Dünyanın Geleceğini Tehdit Eden Mikroplastikler Hakkında Bilmeniz Gereken Her Şey

30
3
3
0
0
Her geçen gün artan plastik kirliliği sonucunda mikroplastiklerin sayısı da git gide artmakta. Peki, durumun ciddiyetinin farkında mıyız?

Mikroplastiklerin okyanuslarda ve sahil kısımlarındaki sayısının artmasıyla birlikte küresel bilim komünitesi bu alanlardaki duyarlılığı artırma yoluna gitti. Araştırmacılar, göllerimiz, nehirlerimiz hatta besin zincirimiz de dâhil olmak üzere neredeyse her yerde mikroplastik atıklarına rastlıyor. Münih Teknik Üniversitesi’nden Natalia Ivelva, mikroplastiklerin tanımı ve niceliği üzerinde yeni analitik yöntemler geliştirdi.

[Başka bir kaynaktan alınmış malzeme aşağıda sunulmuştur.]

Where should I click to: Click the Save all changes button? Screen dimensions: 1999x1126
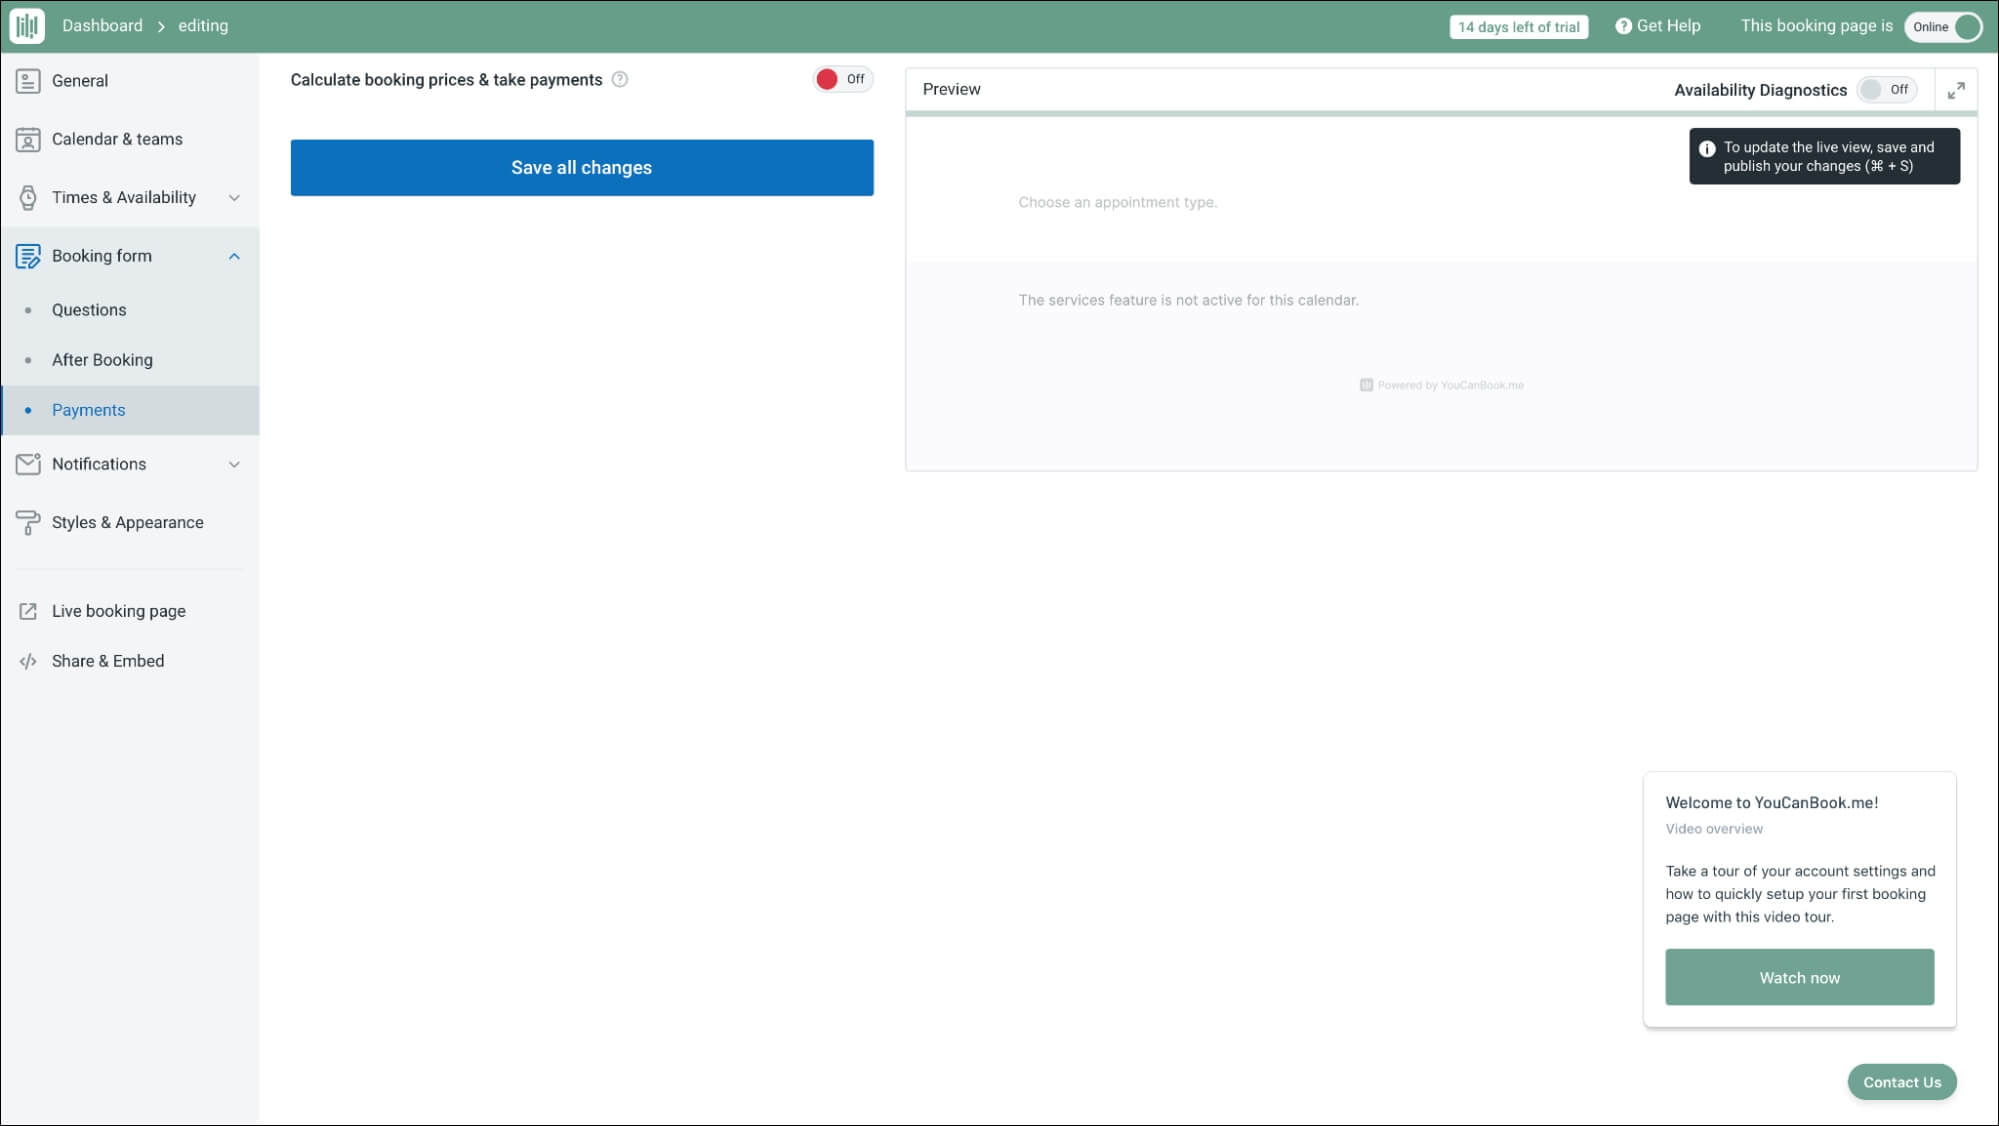(581, 168)
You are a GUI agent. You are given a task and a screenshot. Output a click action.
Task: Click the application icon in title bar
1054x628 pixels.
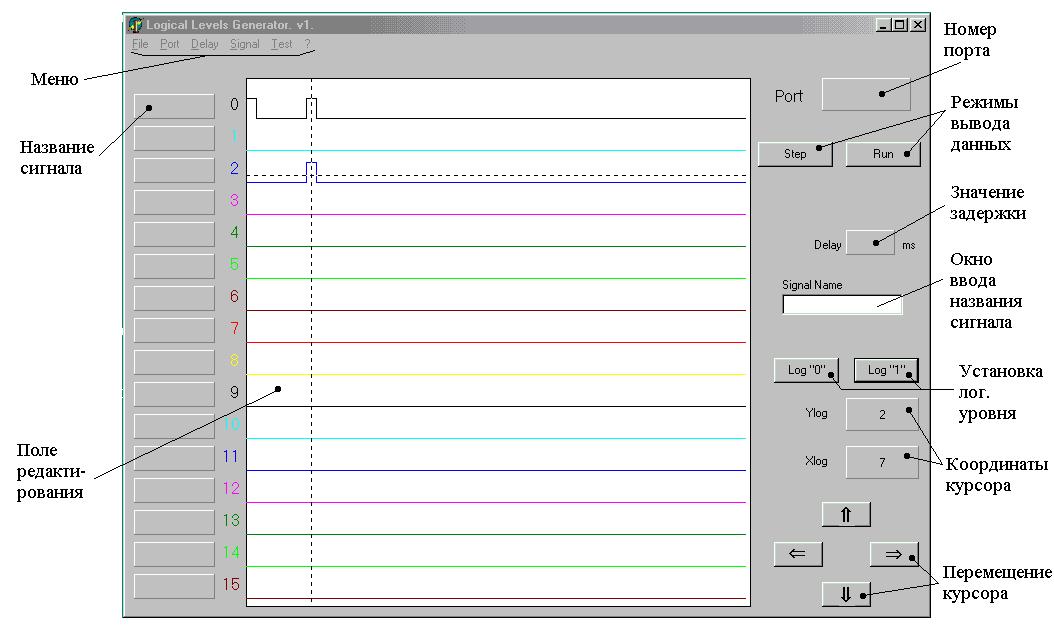(x=135, y=24)
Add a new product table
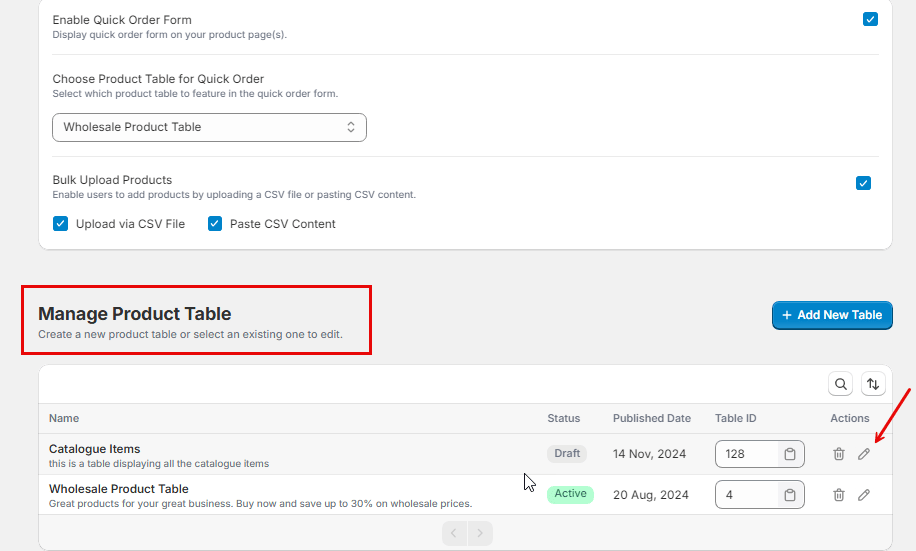 832,315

Mikroplastikler tam olarak nedir?

Mevcut tanımlara göre mikroplastikler, boyutları beş milimetreden bir mikrometreye kadar değişiklik gösterebilen plastik parçalardır. Bundan daha küçük olan plastikler ise alt mikroplastikler olarak adlandırılırlar. 100 nanometrenin altındaki plastiklereyse nanoplastikler denir.

Mikroplastikler de, nanoplastikler de daha büyük plastiklerin bozunmaları sonucunda meydana gelir. Örneğin son zamanlarda fazlasıyla bahsi geçen market poşetlerinin çözünmeleri sonucunda bu plastikler daha küçük boyutlu mikro ya da nanoplastiklere dönüşür.

Neden mikroplastik kirliliği konusunda endişelenmeliyiz?

Aslına bakılırsa mikroplastiklerin canlı organizmalar üzerindeki tehlikeleri tam olarak anlaşılmış değil. Şu an bilinen şey, suda yaşayan organizmalar ve insanların da dâhil olduğu diğer türler mikroplastik parçacıkları absorbe edebilir. İşin kötü kısmı ise yalnızca bu yolla zehirli bir ortam oluşmuyor.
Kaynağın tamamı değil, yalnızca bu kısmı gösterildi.